Decorative Arts and Design

The Brooklyn Museum’s Decorative Arts and Design collection features more than 20,000 objects, reflecting shifts in culture and design from the 17th century to the present. The Museum is especially known for its extensive holdings of 19th-century American decorative arts and its focus on New York makers, especially those from Brooklyn.

Highlights

Purview

Decorative Arts and Design focuses on functional objects, which include furniture, ceramics and glass, metalwork, toys, lighting and appliances, wallpaper and textiles, jewelry, and beyond. Like many large institutions, the Brooklyn Museum is also home to architectural spaces—referred to as period rooms—that can present objects made for domestic use in context.

The Decorative Arts and Design collection includes contemporary designs from around the world and historical examples from Europe and the United States.

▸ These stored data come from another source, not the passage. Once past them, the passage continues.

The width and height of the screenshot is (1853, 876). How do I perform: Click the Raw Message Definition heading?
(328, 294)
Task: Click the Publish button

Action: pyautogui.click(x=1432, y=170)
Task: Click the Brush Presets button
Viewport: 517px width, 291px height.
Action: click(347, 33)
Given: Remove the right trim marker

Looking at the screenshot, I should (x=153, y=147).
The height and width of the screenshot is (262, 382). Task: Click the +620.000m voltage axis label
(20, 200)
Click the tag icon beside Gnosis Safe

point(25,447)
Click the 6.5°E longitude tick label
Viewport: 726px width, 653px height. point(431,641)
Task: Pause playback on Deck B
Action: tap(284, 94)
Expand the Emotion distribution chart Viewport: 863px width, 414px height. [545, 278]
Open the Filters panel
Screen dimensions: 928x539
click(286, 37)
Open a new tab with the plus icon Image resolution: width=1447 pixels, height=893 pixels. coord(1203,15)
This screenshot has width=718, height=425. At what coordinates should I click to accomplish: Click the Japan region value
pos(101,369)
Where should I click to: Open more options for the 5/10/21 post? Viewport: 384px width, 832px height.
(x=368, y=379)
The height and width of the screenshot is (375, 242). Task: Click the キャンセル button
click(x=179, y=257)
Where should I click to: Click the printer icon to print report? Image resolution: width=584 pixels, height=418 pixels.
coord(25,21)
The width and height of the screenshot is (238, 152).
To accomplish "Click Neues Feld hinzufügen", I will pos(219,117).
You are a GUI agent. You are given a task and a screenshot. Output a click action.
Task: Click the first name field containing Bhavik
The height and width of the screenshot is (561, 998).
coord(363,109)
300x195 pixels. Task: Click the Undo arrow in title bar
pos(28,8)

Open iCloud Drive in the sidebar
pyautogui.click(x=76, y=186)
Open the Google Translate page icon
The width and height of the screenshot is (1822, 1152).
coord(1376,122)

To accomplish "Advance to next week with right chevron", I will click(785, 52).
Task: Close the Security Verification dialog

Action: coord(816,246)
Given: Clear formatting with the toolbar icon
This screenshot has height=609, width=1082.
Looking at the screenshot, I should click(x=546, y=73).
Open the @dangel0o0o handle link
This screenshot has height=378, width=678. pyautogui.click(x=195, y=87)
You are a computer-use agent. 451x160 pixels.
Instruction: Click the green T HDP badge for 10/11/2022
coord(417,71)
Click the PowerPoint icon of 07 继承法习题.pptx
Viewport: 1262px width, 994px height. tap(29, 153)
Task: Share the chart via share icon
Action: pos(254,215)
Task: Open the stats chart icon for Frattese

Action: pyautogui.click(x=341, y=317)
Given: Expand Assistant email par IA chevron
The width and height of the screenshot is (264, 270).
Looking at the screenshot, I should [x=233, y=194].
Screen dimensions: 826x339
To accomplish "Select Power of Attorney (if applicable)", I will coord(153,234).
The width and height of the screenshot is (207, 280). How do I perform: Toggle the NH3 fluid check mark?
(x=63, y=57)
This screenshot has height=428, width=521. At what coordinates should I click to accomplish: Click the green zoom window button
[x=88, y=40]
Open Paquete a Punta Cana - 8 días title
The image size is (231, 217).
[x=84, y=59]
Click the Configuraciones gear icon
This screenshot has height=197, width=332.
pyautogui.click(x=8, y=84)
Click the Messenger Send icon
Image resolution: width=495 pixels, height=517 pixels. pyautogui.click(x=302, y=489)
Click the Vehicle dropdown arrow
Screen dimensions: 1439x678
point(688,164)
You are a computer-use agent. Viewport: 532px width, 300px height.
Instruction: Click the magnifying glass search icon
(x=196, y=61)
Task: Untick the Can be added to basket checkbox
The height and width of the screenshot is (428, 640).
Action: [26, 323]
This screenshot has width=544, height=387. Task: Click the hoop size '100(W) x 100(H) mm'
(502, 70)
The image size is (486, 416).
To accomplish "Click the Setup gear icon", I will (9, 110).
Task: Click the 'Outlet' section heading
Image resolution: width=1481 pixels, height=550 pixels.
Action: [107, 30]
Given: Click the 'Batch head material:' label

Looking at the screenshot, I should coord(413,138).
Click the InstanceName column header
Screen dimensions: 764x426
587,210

Ancient and historical non-Western examples of decorative arts and design can be found in their respective collections: Arts of Africa, Arts of the Americas, Arts of the Islamic World, Arts of Asia, and Egyptian, Classical, and Ancient Near Eastern Art.

History

The Brooklyn Institute, a precursor to the Brooklyn Museum, began collecting examples of design in the early 20th century. European porcelain and tableware entered the collection as early as 1902. Furniture came soon after and, by 1915, the Museum had acquired American period rooms from historic houses. Our earliest acquisitions were historical, most dating to the 18th century and into the early 19th century. Representing life in the early years of the United States was of particular interest.

In the first decades of the 1900s, the Museum also began exhibiting contemporary design to provide inspiration and resources for working designers in the New York City area. Starting in 1948, the Museum’s Edward C. Blum Design Lab influenced fashion designers and manufacturers by making textiles and other works in the Museum’s collections available for research. A collection of costumes was transferred to the Metropolitan Museum of Art in 2009; it is now integrated into the Met’s Costume Institute.

Today, the Brooklyn Museum’s Decorative Arts and Design department continues to prioritize American design from the 19th century on, as well as contemporary works from around the globe.